Regrettable, the extremely conservative official view of sex in the Hasidic world (and in the general, the Jewish Orthodox world) isn't any help. Sex or anything remotely sexual under most circumstances is considered a supremely evil force -- evil enough to cause your soul long-lasting injury and irreparable damage. Evil enough to cause not only spiritual distress but physical suffering as well. It is to be eschewed and rejected and hidden solely in the bedrooms of heterosexual married couples when the wife is not a niddah. Not that I'm here to decry the sexual mores of Orthodoxy -- or you know what, maybe I am. Lighten up! Guess what: people... fuck. They fuck and have sex and make love; sometimes even doing all these at the same time! (But sometimes, not.) As long as you don't hurt anyone it isn't dirty or evil or immoral -- it is divinely spiritual. Or maybe it's just some good fun, like biting into a freshly baked fruit tart straight out of the oven, with hot filling running all over the place and sumptuous crumbs lingering in your mouth and providing that famed afterglow. Delicious.

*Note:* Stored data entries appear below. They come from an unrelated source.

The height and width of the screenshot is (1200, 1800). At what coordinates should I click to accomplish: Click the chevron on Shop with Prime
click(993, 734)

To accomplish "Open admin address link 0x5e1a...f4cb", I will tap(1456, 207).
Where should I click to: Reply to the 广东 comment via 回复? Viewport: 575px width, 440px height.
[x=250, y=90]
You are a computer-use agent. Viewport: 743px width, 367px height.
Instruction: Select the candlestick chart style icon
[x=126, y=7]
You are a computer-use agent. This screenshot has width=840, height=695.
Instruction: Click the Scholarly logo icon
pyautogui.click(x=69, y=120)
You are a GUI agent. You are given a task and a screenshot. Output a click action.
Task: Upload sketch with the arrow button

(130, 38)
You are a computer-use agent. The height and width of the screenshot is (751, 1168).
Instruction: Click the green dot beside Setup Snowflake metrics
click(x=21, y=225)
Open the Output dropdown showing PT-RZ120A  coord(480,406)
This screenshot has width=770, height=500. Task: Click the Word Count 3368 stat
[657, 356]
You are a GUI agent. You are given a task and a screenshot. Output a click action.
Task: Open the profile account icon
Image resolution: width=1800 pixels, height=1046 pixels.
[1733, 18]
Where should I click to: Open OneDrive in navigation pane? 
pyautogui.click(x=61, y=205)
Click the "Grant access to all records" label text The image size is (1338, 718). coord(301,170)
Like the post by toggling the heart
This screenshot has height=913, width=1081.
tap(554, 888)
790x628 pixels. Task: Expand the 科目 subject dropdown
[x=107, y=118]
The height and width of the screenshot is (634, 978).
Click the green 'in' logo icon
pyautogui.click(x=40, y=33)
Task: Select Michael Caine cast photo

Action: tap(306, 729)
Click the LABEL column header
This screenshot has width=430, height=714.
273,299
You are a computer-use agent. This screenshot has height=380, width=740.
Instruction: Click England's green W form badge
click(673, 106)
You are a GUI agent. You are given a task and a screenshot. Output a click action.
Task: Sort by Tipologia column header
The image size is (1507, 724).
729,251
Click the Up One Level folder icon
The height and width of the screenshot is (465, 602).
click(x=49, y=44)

Why should hot apple pie only be shared by two people of opposite sex who are married to each other, and only for approximately two weeks out of every month? What great harm is prevented by this arbitrary rule? (Provided you use protection for your hand so you don't get burned, of course. Remember, not harming anyone includes yourself.) It makes little sense to me. Then again, many other things make little sense to me. Like the fact that to have an intelligent discussion about, say, piloerection and whether as a fear-response in humans it's truly a vestigial behavioral expression of an otherwise useless protein coded for in the genome, or whether that claim can only truly be tested for vestigial morphological features and in this case represents a just-so story with little scientific basis -- or really to have an interesting discussion or argument about much anything else, I have to go far far away from where I am and from the people I know. And I have to hide that fact. And worry about the shiduch prospects of my grandchildren and great-grandchildren and great-great-grandchildren until the end of time. But more about that in a later post. Maybe.